■ **DIRECTIONS**
Could you rewrite everything from the line containing "Task: Open listing" down to the line containing "Action: pyautogui.click(x=398, y=219)", changing "listing" to "post" and leaving the rest as it is, with the pictures omitted?

(Text and element pointing rows)
- - - - - - -

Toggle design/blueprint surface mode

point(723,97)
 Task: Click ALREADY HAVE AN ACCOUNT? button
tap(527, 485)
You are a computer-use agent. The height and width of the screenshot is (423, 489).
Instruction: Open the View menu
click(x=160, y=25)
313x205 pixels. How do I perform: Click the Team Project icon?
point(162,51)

- - - - - - -

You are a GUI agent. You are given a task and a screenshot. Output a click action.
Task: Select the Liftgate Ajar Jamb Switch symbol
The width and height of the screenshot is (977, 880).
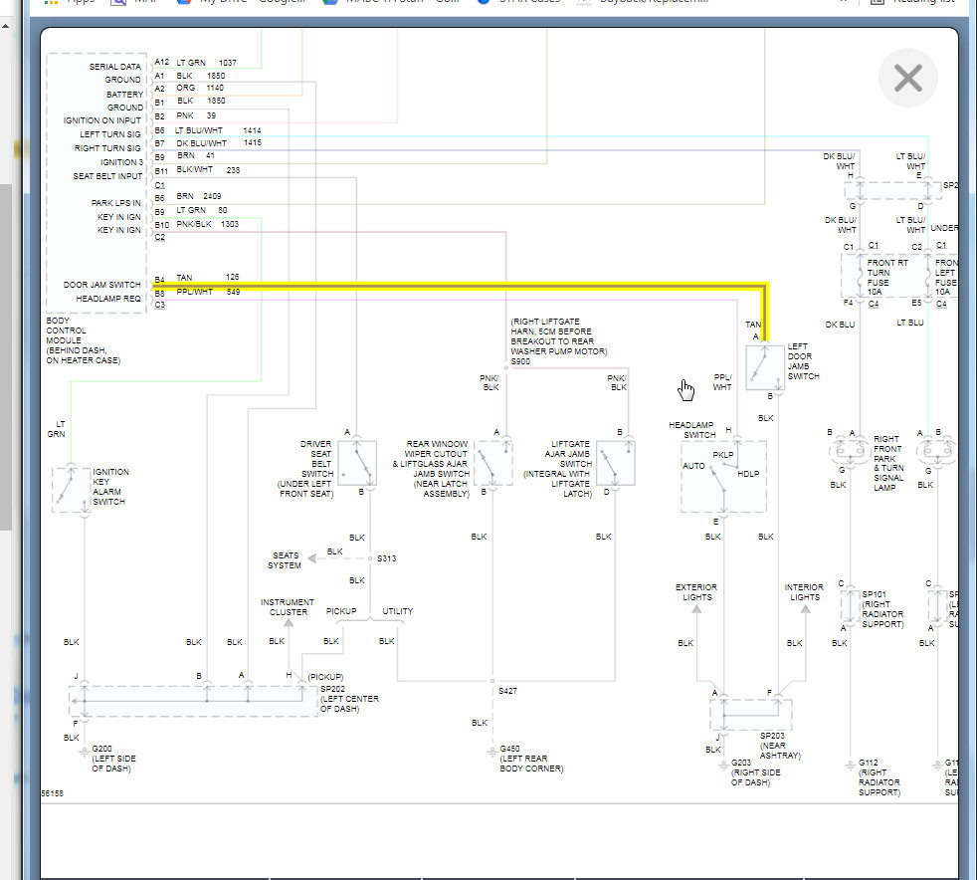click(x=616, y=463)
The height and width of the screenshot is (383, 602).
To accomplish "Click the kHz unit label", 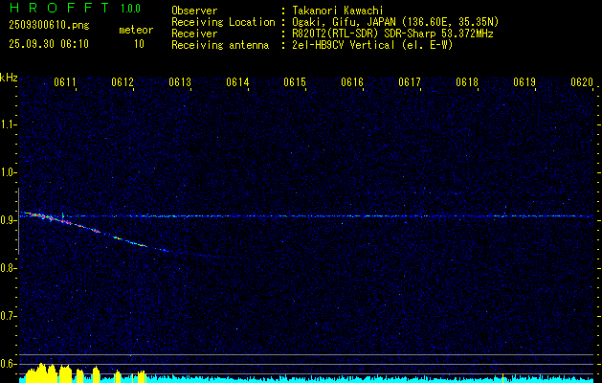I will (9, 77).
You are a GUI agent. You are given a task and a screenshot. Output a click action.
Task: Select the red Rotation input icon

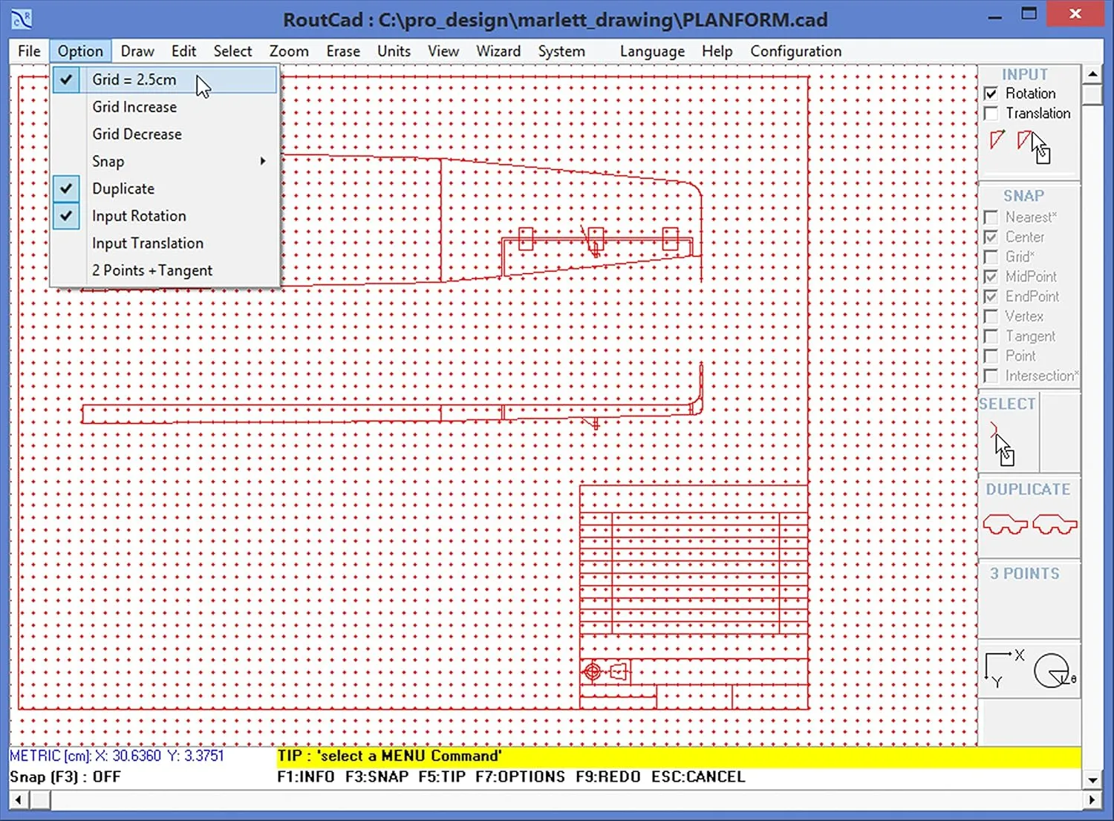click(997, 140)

- - - - - - -

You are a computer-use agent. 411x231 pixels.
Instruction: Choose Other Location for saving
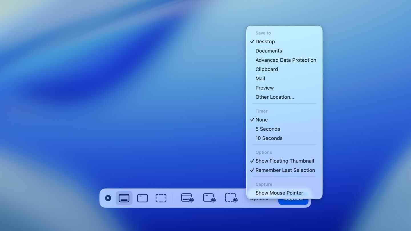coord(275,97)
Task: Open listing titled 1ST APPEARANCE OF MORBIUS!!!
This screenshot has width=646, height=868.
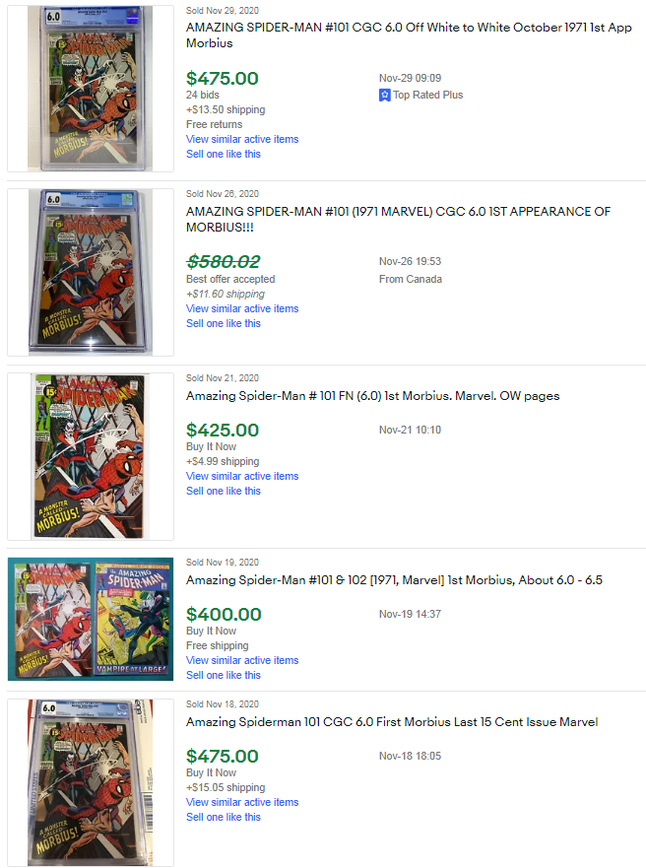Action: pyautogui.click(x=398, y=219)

- - - - - - -

■ **ANSWER TO THE EXERCISE**
Task: Open post titled 1ST APPEARANCE OF MORBIUS!!!
This screenshot has width=646, height=868.
Action: pyautogui.click(x=398, y=219)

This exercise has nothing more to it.